Word and element pointing entries:
------

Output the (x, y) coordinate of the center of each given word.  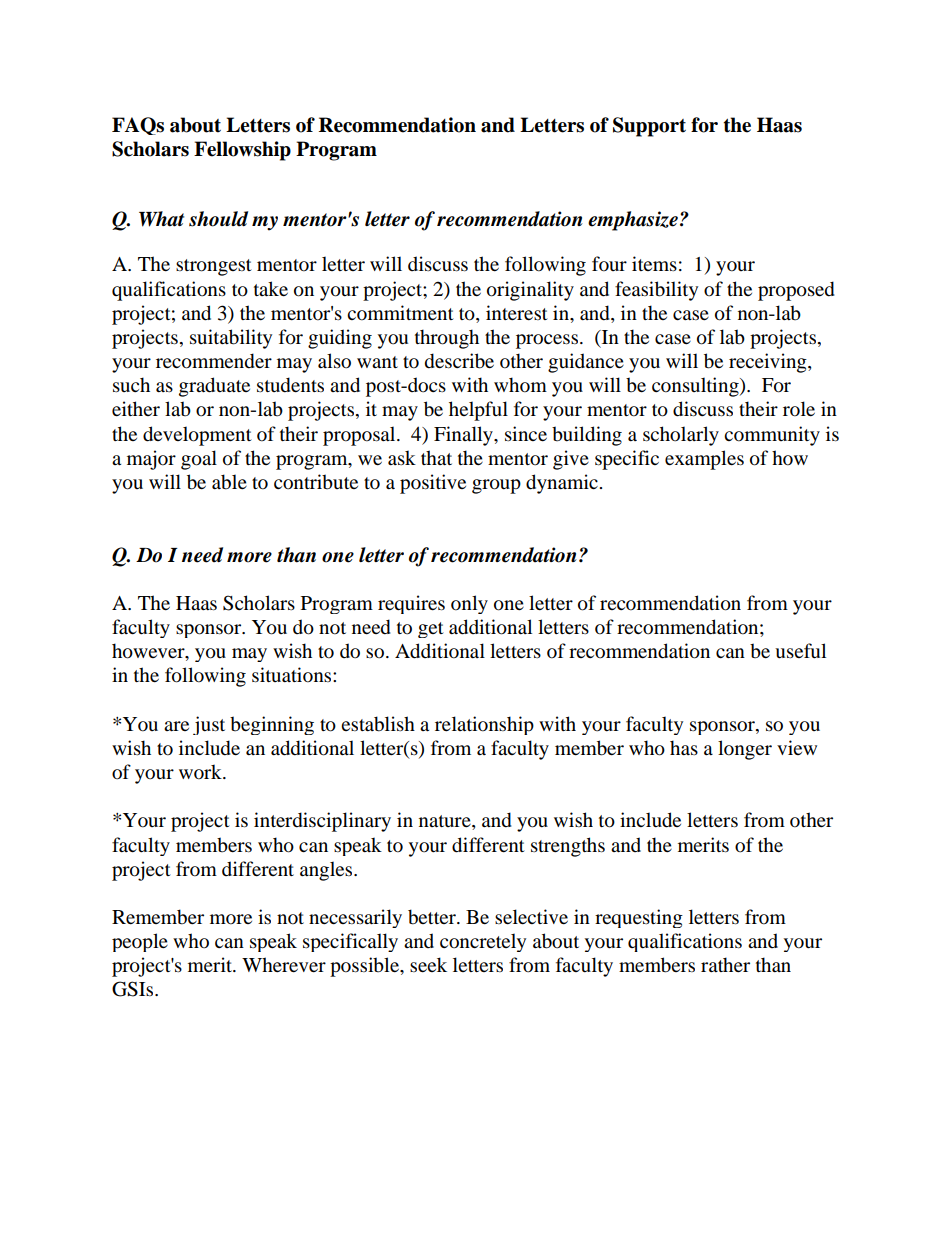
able (229, 482)
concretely (483, 942)
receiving (769, 363)
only (469, 604)
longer (745, 750)
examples (704, 460)
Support (649, 127)
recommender (214, 361)
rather (725, 964)
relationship (484, 725)
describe (459, 361)
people (140, 942)
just (209, 725)
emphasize (633, 221)
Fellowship (242, 151)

------

Return all of the rows above word for word, but leave out the pictures.

Exercise solution:
Output the (x, y) coordinate of the center of each given word.  
able (229, 482)
concretely (483, 942)
receiving (769, 363)
only (469, 604)
longer (745, 750)
examples (704, 460)
Support (649, 127)
recommender (214, 361)
rather (725, 964)
relationship (484, 725)
describe (459, 361)
people (140, 942)
just (209, 725)
emphasize (633, 221)
Fellowship (242, 151)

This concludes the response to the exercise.